▸ Extract to read
——————
Electroless Deposition of Metals

A superficial view would lead us to think that electrochemical and electroless plating represent essentially the same process - in both cases the metal ions are being reduced. The electrons provided for the deposition process originate in one case from an electronic device (a potentiostat or a constant-current supply) and in the other case from a reducing agent in solution, so the reduction process is the same. However, as it turns out, there are some important differences. Electroless plating is an open-circuit process. There is only one electrode, which is the substrate being coated. In the research laboratory one often measures the open circuit potential with respect to a suitable reference electrode, but in industry this may not be considered necessary. In a sense, electroless plating is similar to corrosion. Both cases occur at open circuit, so there is no current flowing in an external circuit (indeed there is no external circuit). In corrosion, the rate of anodic oxidation of the metal must be equal to the rate of cathodic reduction of some species in solution (usually H₃O+, H₂O or O₂). At steady state, a mixed potential is set up [62].

The same logic applies to electroless plating, except that the roles are reversed. Here, the rate of anodic oxidation of a suitable reducing agent must be equal to the rate of cathodic reduction of metal ions. The two cases are shown side by side in Figure 7 , where Figure 7a is just a reproduction of an Evans diagram [63], and Figure 7b shows the case of electroless plating of copper, employing formaldehyde as the reducing agent [64]. For the electroless deposition process corresponding to Figure 6b, the pH is set at 12.5 by adding NaOH, and EDTA is added as a complexing agent, to prevent precipitation of Cu(OH)₂. As in the case of corrosion, the mixed potential represents steady state with two reactions involved, it is not an equilibrium state. The Tafel slopes for the anodic and cathodic reaction are not in any way related to each other and the relationship α_an + α_c = n does not apply, (although it may happen to be numerically correct). Indeed, even the number of electrons transferred may not be the same for the two reactions. The only constraint determining the position of E_mix is that the total anodic current must be equal to the total cathodic current. Micro- polarization at potentials close to the mixed potential can be used to determine the current density during electroless plating, following the formalism used in electrode kinetics and replacing j_corr by j_pl.
——————
▸ Data lines
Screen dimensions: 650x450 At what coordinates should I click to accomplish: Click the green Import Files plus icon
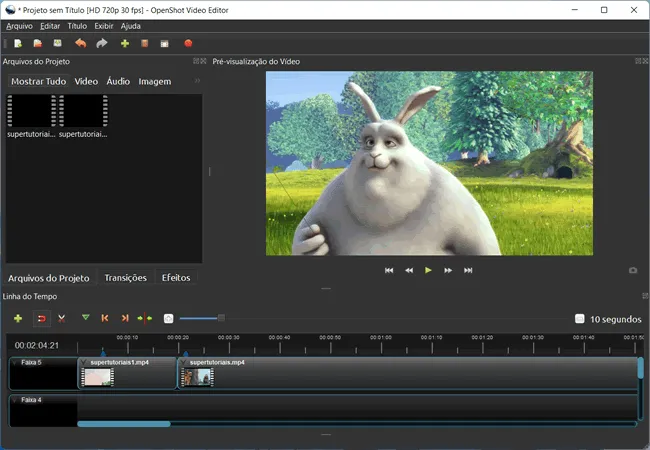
——————
▸ What the task requires
From the extract on electroless deposition of metals, list every substance that is used or added in the electroless copper plating case, and give the role the text assigns to each.

▸ Full answer
- Formaldehyde: the reducing agent.
- NaOH: added to set the pH at 12.5.
- EDTA: a complexing agent, added to prevent precipitation of Cu(OH)₂.